一首評〈第136回〉

鳥 教会 草 雨 ガラス 君の言ふものにひたりとわれはつまづく
澤村斉美 『galley』「210号室」

列挙されている単語に共通しているのは、透明感と何気なさだと思う。鳥も教会も草も雨もガラスも、決して珍しいものではない。主体たちのいる世界にのみ存在するものではないだろう。取り合わせの成功が何気ない単語により透明感を与えている。単語を見る視点が、大きさや遠近においてぱたぱたと切り替わるのがおもしろい。
鳥、で小さめのものを見る。教会、で大きなものを見る。草、は地面近くに広がるもの。雨、は空間を埋めるように存在するもの。ガラスを見るとき、どんなガラスなのか言及がないので、ガラスというものの総称としての「ガラス」を指しているとも考えられる。風景を見ながら言っているとすれば窓と読むのが自然かもしれない。鳥がいて、教会がある情景のなかできらめき反射するガラスたちを、見る。

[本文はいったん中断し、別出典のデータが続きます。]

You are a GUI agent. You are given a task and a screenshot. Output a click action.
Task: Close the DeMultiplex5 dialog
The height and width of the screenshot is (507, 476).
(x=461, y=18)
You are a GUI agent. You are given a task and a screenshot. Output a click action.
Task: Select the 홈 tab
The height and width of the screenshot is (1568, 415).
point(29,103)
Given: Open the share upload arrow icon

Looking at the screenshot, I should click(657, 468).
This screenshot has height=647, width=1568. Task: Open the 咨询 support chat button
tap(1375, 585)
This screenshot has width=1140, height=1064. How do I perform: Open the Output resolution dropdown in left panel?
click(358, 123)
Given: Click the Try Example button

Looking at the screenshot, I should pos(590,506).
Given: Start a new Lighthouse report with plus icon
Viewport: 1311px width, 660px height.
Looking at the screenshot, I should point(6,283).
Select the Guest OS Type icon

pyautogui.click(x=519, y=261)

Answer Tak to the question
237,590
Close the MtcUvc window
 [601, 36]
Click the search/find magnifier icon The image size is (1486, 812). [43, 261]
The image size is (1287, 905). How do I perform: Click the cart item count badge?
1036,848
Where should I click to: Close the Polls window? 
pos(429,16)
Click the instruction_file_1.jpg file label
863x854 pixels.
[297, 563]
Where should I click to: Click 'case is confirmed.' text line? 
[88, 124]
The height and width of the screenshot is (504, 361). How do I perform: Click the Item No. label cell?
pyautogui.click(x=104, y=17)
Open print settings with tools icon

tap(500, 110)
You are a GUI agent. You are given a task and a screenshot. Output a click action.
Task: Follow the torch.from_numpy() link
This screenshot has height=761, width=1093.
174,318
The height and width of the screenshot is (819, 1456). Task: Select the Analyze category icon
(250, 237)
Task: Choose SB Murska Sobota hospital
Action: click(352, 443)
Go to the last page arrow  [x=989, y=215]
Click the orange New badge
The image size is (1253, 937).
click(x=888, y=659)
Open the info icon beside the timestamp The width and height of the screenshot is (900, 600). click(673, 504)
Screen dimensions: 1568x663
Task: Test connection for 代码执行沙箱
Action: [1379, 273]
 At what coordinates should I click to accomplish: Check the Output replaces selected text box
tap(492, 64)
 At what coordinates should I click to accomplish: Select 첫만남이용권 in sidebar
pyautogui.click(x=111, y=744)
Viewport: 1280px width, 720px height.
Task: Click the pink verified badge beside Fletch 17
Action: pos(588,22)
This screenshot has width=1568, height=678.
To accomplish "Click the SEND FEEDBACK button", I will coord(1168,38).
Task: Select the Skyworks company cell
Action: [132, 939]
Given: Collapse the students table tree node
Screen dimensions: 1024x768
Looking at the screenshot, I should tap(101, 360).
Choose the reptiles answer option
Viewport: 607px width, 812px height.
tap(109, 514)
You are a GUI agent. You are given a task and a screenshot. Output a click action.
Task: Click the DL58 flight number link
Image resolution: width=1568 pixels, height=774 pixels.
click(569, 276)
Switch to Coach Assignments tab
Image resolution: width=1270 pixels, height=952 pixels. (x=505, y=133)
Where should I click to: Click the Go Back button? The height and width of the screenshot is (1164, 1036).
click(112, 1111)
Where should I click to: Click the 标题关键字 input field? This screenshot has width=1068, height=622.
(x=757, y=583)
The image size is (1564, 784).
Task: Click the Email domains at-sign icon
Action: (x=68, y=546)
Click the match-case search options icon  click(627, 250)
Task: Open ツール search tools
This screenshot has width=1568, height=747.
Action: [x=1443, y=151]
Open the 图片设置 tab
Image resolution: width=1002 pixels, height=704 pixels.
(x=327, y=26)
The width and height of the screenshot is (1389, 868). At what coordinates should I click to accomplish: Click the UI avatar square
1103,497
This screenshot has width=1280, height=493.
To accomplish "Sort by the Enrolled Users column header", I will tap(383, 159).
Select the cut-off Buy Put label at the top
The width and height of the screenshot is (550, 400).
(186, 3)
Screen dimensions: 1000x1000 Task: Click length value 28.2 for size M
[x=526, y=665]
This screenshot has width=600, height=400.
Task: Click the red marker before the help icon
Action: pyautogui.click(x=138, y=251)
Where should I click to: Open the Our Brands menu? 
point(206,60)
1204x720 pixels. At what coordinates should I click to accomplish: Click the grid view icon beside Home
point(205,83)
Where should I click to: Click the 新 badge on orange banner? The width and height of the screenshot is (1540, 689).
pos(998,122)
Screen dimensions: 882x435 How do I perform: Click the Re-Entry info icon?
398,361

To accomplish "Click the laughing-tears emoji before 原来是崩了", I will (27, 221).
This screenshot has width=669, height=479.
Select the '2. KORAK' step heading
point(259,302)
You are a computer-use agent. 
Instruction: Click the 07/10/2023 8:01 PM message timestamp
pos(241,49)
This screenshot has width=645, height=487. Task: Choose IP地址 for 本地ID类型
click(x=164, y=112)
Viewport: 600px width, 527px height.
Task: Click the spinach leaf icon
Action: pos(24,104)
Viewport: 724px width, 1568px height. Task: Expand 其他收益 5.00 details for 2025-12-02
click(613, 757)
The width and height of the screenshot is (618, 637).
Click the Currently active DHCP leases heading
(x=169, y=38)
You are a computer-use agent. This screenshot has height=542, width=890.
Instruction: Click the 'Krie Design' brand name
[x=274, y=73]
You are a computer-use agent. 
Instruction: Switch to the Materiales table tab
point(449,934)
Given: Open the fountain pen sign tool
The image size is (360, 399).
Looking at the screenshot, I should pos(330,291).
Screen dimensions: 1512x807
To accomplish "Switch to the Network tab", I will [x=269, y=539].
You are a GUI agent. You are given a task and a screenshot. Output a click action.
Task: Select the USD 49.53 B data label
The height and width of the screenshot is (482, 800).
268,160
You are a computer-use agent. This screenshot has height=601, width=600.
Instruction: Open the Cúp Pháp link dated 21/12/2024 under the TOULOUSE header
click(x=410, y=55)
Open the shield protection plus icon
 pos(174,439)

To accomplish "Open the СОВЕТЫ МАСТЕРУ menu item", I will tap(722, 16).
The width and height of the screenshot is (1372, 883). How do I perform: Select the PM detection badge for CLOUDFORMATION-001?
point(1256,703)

そして、それらの感じが列挙のすぐあとにつづく「君」にも影響し、透明感を与える。
単語の列挙の感じから、ひとつひとつ指さしながら視線をうつしていくような感じがある。「ひたり」という言葉は裸足で床かなにかの上を歩いていて立ち止まったときの擬音語のようだが、他のところからはそういう状況は読み取れない。むしろ、歩いているとしたら屋外を散歩しているような感じがする。単語の列挙の間に挟まれた空白が、歩きながら指さしているような速度を感じさせるからかもしれない。だからといって、このうたが屋外を歩いているということにはならないけれど。
「つまづく」はこのうたにおいてはアクシデント的要素を含んだ「立ち止まる」程度の意味につかわれていると思う。「ひたり」はそれを補強し、立ち止まる動作に感触を与えているのではないか。